Was kann die ELKB den jungen Menschen dafür in der Ausbildung mitgeben?
Wir müssen die Pfarrerinnen und Pfarrer dazu befähigen, eigene Entscheidungen zu treffen, zu begründen und dann auch umzusetzen. Wir versuchen den Vikaren gutes Handwerkszeug mitzugeben, das sie befähigt, sich auf unterschiedliche Situationen einzulassen. Gleichzeitig fördern wir eine innere Weite und das Verständnis dafür, welches Entwicklungspotenzial in der Kirche steckt und welche unterschiedlichen Modelle es geben kann. Wir glauben, dass unsere Pfarrerinnen und Pfarrer mit dieser Unterstützung in der Lage sind, selbstständig und mit Freude am Austausch Gemeinde und christliches Leben aufzubauen.
Leiter der Abteilung F „Personal“ im Landeskirchenamt: Stefan ReimersELKB
„Der Pfarrberuf ist ein gestaltender Beruf, und wenn ich etwas gestalten will, dann brauche ich die Freiheit, das auch zu tun.“
Wieviel Freiheit hat man als Pfarrer auch für ganz neue Wege?
Ich persönlich bin immer noch richtig gern Pfarrer, auch weil ich persönlich immer wieder erlebe, wie viel Freiheit mir dieser Beruf bietet. Natürlich sind wir in Gemeindezusammenhänge und Rahmenbedingungen eingebunden und dadurch eingeschränkt, aber im Großen und Ganzen haben wir bemerkenswert viele Freiheiten.

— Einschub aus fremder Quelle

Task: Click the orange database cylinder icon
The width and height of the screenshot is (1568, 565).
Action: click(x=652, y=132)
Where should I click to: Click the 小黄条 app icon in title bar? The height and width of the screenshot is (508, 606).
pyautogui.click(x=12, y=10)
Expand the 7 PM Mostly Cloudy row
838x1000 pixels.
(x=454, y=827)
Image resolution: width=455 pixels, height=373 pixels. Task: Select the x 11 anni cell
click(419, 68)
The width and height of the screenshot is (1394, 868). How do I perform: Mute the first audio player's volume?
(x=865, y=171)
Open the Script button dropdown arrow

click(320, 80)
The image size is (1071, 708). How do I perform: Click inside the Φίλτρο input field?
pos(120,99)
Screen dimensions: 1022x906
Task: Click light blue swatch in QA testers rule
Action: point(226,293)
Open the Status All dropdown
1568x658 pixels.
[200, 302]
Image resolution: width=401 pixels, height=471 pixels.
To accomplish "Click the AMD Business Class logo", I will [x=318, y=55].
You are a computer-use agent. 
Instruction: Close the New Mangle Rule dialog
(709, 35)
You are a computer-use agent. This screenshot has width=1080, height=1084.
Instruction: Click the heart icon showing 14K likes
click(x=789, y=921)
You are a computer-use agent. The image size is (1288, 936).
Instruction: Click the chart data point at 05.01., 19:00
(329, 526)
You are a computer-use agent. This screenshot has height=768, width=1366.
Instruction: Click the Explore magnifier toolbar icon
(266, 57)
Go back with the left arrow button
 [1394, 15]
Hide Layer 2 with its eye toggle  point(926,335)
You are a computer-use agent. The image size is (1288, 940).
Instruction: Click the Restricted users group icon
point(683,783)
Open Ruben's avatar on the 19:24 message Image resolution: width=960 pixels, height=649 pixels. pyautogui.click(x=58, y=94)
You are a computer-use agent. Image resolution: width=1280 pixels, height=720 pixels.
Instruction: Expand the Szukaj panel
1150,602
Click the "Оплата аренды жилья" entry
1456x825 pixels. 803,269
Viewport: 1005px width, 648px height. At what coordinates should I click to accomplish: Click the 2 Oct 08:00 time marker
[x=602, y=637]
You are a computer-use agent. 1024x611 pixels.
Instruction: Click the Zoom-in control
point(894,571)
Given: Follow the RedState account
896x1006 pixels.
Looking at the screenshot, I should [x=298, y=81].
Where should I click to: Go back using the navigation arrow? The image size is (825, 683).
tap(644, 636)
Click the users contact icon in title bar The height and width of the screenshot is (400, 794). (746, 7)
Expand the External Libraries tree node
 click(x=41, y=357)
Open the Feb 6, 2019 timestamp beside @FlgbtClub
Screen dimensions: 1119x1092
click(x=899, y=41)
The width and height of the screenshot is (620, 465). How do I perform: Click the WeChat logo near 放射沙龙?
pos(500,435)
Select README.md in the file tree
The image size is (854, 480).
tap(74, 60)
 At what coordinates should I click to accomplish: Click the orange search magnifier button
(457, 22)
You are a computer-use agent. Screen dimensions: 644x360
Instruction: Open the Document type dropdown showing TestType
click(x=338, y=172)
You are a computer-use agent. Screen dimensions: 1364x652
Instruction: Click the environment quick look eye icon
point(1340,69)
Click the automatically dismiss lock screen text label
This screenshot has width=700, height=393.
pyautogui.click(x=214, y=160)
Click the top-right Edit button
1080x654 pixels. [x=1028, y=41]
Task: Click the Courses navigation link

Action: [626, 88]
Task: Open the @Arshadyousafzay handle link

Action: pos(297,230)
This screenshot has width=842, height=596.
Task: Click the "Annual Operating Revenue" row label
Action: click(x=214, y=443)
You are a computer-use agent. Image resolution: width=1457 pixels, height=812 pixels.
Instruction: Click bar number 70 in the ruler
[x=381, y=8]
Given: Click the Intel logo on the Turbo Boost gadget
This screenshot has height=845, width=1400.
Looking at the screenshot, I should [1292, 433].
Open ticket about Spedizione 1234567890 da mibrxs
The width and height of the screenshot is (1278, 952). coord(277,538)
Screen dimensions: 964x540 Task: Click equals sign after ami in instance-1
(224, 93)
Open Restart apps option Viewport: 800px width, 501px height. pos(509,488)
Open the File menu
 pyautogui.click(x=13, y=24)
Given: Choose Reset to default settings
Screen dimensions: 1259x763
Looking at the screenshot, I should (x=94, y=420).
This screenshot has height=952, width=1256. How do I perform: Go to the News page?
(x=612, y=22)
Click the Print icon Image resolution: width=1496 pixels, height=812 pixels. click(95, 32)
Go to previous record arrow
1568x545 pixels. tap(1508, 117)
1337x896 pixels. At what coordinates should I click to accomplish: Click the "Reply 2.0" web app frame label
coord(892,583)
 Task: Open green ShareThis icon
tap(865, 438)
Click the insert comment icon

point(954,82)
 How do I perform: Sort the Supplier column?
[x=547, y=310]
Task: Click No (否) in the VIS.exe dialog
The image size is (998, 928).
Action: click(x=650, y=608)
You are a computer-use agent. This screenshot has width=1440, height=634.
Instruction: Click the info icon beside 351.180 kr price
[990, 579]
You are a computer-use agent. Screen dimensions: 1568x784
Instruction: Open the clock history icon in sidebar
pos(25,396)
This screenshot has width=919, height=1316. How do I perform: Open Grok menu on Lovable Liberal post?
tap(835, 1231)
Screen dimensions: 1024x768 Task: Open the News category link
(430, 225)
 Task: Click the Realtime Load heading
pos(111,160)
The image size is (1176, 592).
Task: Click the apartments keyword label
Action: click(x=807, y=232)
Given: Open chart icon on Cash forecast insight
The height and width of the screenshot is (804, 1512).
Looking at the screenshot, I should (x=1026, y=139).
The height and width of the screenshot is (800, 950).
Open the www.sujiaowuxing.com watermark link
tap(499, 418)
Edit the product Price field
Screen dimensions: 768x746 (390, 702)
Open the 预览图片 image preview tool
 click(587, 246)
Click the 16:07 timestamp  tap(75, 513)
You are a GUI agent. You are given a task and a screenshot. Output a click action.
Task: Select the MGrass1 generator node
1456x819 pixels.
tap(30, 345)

Das, was wir besonders wichtig finden oder das, was gerade am Ort Thema ist, können wir auf ganz individuelle Art und Weise angehen. Der Pfarrberuf ist ein gestaltender Beruf, und wenn ich etwas gestalten will, dann brauche ich die Freiheit, das auch zu tun.
Wie erklären Sie sich den Nachwuchsmangel? Was müssen junge Menschen wissen, die sich für den Beruf des Pfarrers oder der Pfarrerin entscheiden?
Ich denke, dass die gesamtgesellschaftliche Situation natürlich eine große Rolle spielt. Aber auch, dass die Kirchen im Moment nicht gerade die Lokomotive gesellschaftlicher Entwicklungen sind. Wir sehen uns einer besonderen Begründungsherausforderung gegenübergestellt. Wer sich für den Pfarrberuf entscheidet, kann sich nicht in ein gemachtes Nest setzen und hoffen, dass alles so bleibt, wie es ist, bis zum Ruhestand. Wir müssen immer stärker begründen und erklären und ausprobieren. Dafür brauchen wir Menschen, die Lust darauf haben und darin „ihre“ Herausforderung erkennen. Mein Gefühl ist übrigens, dass ganz viele junge Menschen heute genau mit dieser Offenheit und Motivation den Beruf anstreben. Ich erlebe eine große Bereitschaft, diese Herausforderungen anzunehmen und kraftvoll miteinander Kirche zu gestalten.